**Objective**
Please give the material as a numbered list, starting at the line that contains "Toggle info messages filter in Log" and ending at the line that contains "pyautogui.click(x=628, y=216)", with both of those lines included and any blank lines left out.

**Provided records**
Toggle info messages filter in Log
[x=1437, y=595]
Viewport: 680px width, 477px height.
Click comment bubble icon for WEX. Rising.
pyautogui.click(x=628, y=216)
--
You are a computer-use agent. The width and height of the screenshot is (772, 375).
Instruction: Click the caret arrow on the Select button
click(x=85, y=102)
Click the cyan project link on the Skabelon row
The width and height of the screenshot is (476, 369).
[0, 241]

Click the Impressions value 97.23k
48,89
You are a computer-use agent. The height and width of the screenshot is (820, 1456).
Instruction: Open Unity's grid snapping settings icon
...
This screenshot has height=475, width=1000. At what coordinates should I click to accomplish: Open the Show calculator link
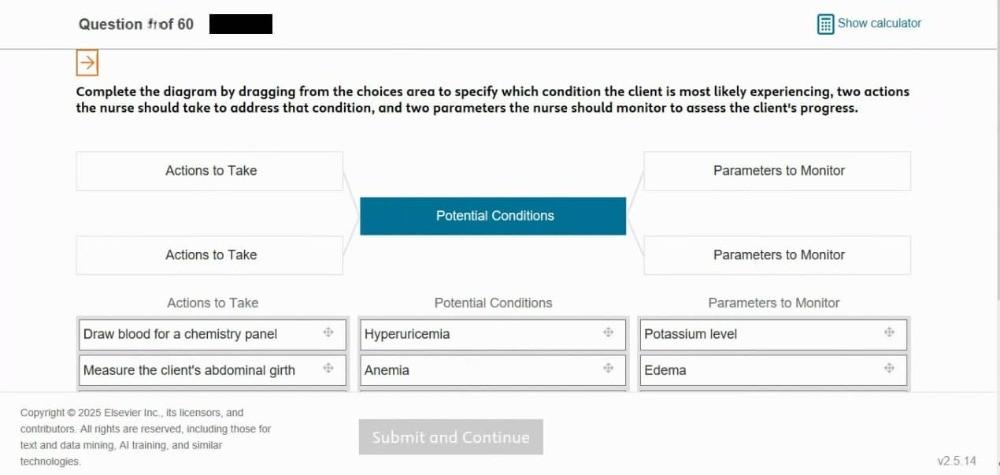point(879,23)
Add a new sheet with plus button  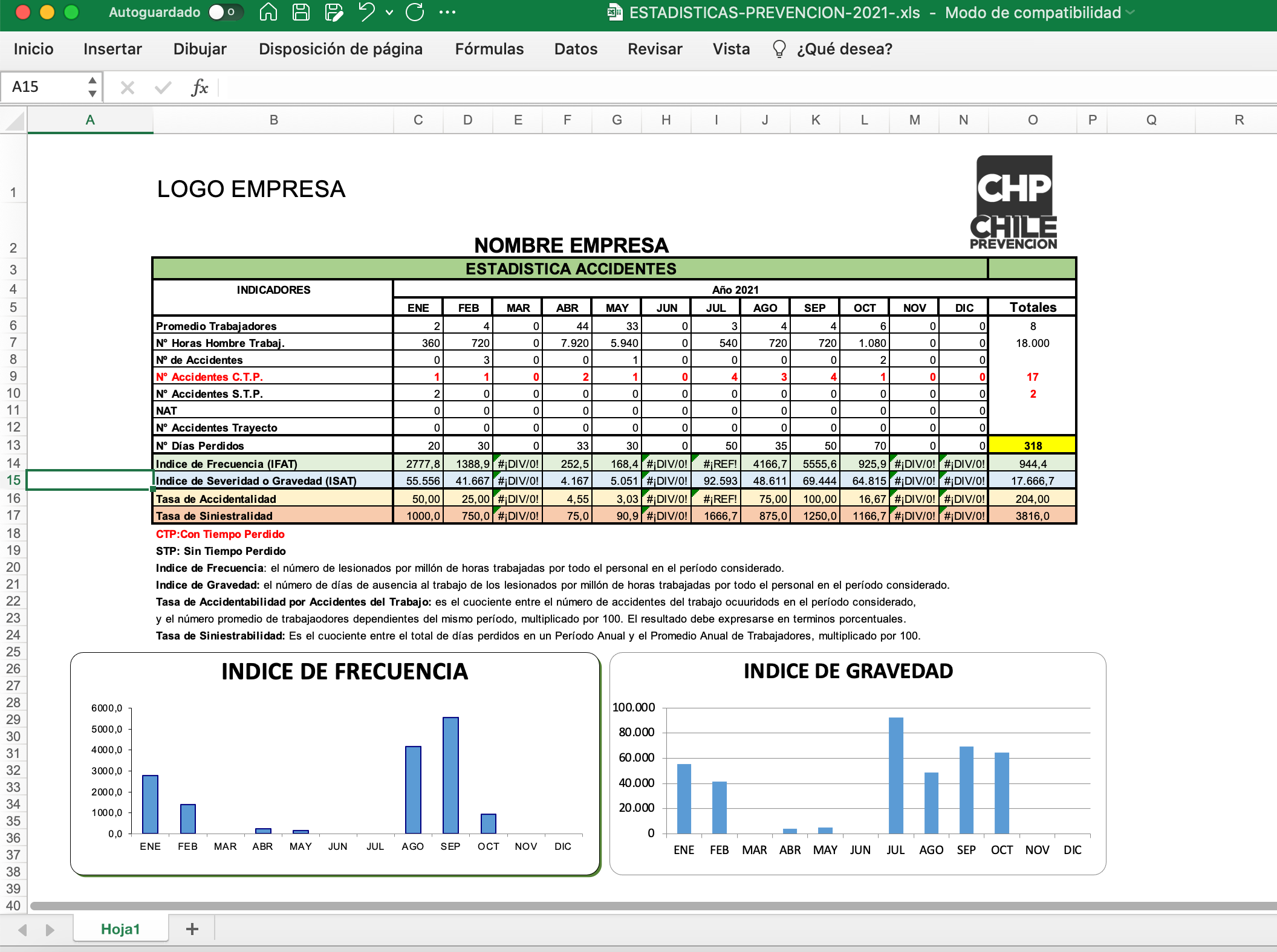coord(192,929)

**Exercise result**
1. Toggle info messages filter in Log
2. [x=1437, y=595]
3. Viewport: 680px width, 477px height.
4. Click comment bubble icon for WEX. Rising.
5. pyautogui.click(x=628, y=216)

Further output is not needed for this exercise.